Dataset section start
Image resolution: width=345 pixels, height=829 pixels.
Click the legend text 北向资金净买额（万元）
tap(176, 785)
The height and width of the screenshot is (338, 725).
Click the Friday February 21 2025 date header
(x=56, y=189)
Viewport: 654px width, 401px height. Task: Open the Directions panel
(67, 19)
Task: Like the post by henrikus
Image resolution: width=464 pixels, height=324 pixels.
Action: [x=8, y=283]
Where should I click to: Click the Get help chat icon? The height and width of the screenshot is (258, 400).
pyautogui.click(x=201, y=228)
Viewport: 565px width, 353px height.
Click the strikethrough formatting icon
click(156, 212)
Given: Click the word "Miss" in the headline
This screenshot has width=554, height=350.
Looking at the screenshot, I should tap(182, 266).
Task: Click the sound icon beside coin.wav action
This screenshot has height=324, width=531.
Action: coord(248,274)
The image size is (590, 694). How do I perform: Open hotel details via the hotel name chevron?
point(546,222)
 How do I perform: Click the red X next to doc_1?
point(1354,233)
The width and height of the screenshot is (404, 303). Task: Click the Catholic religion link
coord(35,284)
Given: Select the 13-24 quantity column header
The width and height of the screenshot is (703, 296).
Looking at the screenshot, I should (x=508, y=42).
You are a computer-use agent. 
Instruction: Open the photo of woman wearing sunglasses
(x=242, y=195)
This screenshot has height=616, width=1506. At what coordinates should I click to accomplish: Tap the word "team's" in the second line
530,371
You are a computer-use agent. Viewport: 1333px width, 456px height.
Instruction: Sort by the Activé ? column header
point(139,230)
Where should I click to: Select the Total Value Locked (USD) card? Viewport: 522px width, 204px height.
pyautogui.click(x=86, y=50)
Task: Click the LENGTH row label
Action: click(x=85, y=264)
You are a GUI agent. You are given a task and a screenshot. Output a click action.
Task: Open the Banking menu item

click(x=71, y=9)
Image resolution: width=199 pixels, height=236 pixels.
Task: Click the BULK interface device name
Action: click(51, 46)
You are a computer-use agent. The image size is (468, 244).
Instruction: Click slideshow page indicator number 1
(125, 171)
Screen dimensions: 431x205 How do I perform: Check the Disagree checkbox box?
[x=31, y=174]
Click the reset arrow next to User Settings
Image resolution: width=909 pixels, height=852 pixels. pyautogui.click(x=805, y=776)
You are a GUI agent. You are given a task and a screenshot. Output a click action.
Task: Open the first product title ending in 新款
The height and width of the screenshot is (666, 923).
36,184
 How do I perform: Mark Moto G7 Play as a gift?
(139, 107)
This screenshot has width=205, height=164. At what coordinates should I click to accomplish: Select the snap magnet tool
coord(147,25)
Dataset section end
■ **Task goal**: Reproduce the entries above in full by retyping them exactly.

■ **Worked solution**:
Image resolution: width=345 pixels, height=829 pixels.
Click the legend text 北向资金净买额（万元）
tap(176, 785)
The height and width of the screenshot is (338, 725).
Click the Friday February 21 2025 date header
(x=56, y=189)
Viewport: 654px width, 401px height. Task: Open the Directions panel
(67, 19)
Task: Like the post by henrikus
Image resolution: width=464 pixels, height=324 pixels.
Action: [x=8, y=283]
Where should I click to: Click the Get help chat icon? The height and width of the screenshot is (258, 400).
pyautogui.click(x=201, y=228)
Viewport: 565px width, 353px height.
Click the strikethrough formatting icon
click(156, 212)
Given: Click the word "Miss" in the headline
This screenshot has width=554, height=350.
Looking at the screenshot, I should tap(182, 266).
Task: Click the sound icon beside coin.wav action
This screenshot has height=324, width=531.
Action: coord(248,274)
The image size is (590, 694). How do I perform: Open hotel details via the hotel name chevron?
point(546,222)
 How do I perform: Click the red X next to doc_1?
point(1354,233)
The width and height of the screenshot is (404, 303). Task: Click the Catholic religion link
coord(35,284)
Given: Select the 13-24 quantity column header
The width and height of the screenshot is (703, 296).
Looking at the screenshot, I should (x=508, y=42).
You are a computer-use agent. 
Instruction: Open the photo of woman wearing sunglasses
(x=242, y=195)
This screenshot has height=616, width=1506. At what coordinates should I click to accomplish: Tap the word "team's" in the second line
530,371
You are a computer-use agent. Viewport: 1333px width, 456px height.
Instruction: Sort by the Activé ? column header
point(139,230)
Where should I click to: Select the Total Value Locked (USD) card? Viewport: 522px width, 204px height.
pyautogui.click(x=86, y=50)
Task: Click the LENGTH row label
Action: click(x=85, y=264)
You are a GUI agent. You are given a task and a screenshot. Output a click action.
Task: Open the Banking menu item

click(x=71, y=9)
Image resolution: width=199 pixels, height=236 pixels.
Task: Click the BULK interface device name
Action: click(51, 46)
You are a computer-use agent. The image size is (468, 244).
Instruction: Click slideshow page indicator number 1
(125, 171)
Screen dimensions: 431x205 How do I perform: Check the Disagree checkbox box?
[x=31, y=174]
Click the reset arrow next to User Settings
Image resolution: width=909 pixels, height=852 pixels. pyautogui.click(x=805, y=776)
You are a GUI agent. You are given a task and a screenshot. Output a click action.
Task: Open the first product title ending in 新款
The height and width of the screenshot is (666, 923).
36,184
 How do I perform: Mark Moto G7 Play as a gift?
(139, 107)
This screenshot has width=205, height=164. At what coordinates should I click to accomplish: Select the snap magnet tool
coord(147,25)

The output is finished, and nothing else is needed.